Capilla de Música de la Catedral
Las Palmas de Gran Canaria · Categoría: Memoria · Subcategoría: Lugares históricos · Año: 1485
La Capilla de Música de la Catedral de Santa Ana de Las Palmas de Gran Canaria puede ser considerada una de las instituciones culturales más importantes que han existido en Canarias. Su intensa actividad durante 350 años nos ha legado un archivo musical fundamental para entender la historia y el desarrollo de la llamada “música seria” en nuestro archipiélago. Con sus más de 2.000 obras, este conjunto de documentos musicales puede ser considerado uno de los más importantes no sólo de España, sino de todo el mundo hispánico.
El Cabildo catedralicio desde el primer momento se propuso el establecimiento de una capilla musical que no sólo atendiera las necesidades litúrgicas, sino también realizara una labor de formación en las técnicas de canto y en el manejo de los instrumentos musicales. El primer maestro de mozos de coro fue el racionero Juan Ruiz y uno de sus primeros organistas Juan de Troya, hombre polémico y de dudosa moral que tuvo varios litigios con la Inquisición.
Durante la segunda mitad del siglo XVI, con un grupo de buenas voces de edad de entre siete y ocho años, junto a otro de ministriles (instrumentistas de viento), la capilla fue alcanzando cierto nivel de competencia. Bartolomé Cairasco de Figueroa, Ambrosio López, Luis de Morales o Gregorio Trujillo, todos canónigos con aptitudes musicales, fueron becados para salir fuera de la isla y formarse. A su vuelta trajeron consigo no sólo lo aprendido, sino también copias de partituras de los gustos musicales del momento. Es una pena que hoy no se conserve ningún documento de esa época, posiblemente a causa del terrible asalto y posterior incendio de la ciudad perpetrado en 1599 por el holandés Van der Does.

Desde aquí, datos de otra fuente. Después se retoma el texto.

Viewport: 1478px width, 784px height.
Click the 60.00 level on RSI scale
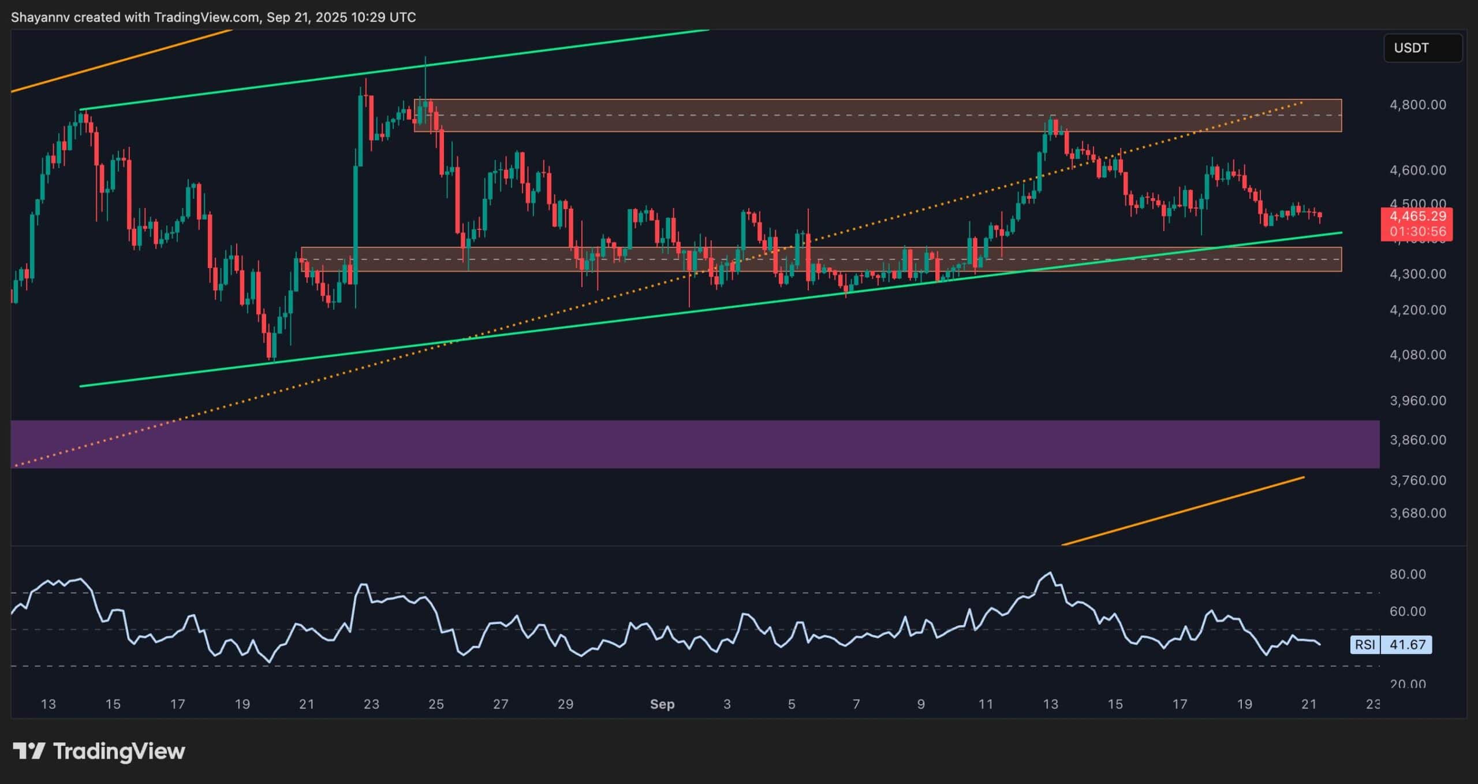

A partir del siglo XVII la capilla renace y comienza a incorporar las nuevas e incipientes técnicas exigidas por el Barroco. Inspirador de este cambio fue el organista sevillano Juan Bautista Pérez de Medina y algo más tarde, en 1631, el portugués Manuel de Tavares, artífice de implantar aquí los nuevos repertorios de música policorales que comenzaban a elaborarse en toda Europa.
En el tránsito del siglo XVII al XVIII la institución tuvo como maestro a Diego Durón (1653-1731), un polifonista y policoralista de primera fila que nos legó una larga producción de obras, entre las que destacan algunas de clara inspiración folclórica canaria (Cuatro tratanas de la plaza, El alcalde de Tejeda, Los muchachos de Canaria).
No menos importante es la aportación de su sucesor, el maestro valenciano Joaquín García (ca. 1710-1779), que realizó una magnífica labor musical muy ligada al estilo dieciochesco cargado de acentos italianos. García está considerado como una de las figuras más relevantes de la música barroca de España.
También hay que destacar a los músicos canarios Mateo Guerra (1735-1791), Antonio Oliva (ca. 1758-1793) o José Rodríguez Martín (1754-1814), todos formados en la capilla y algunos bajo la influencia de Francisco Torrens, músico malagueño llegado a Las Palmas en 1780 y verdadero introductor del clasicismo en estos lares.
La división del obispado de Canarias en 1819 mermó las rentas catedralicias de Las Palmas de forma evidente, lo que motivó una crisis que a la postre fue definitiva. La Capilla de Música de la Catedral de Las Palmas desapareció en 1828. A partir de ese momento la música culta iba a correr por otros derroteros: por un lado, por los salones de las casas particulares de ricos comerciantes; por otro, por los halls de las nuevas sociedades de recreo burguesas. Se cerraba una etapa; se abría otra.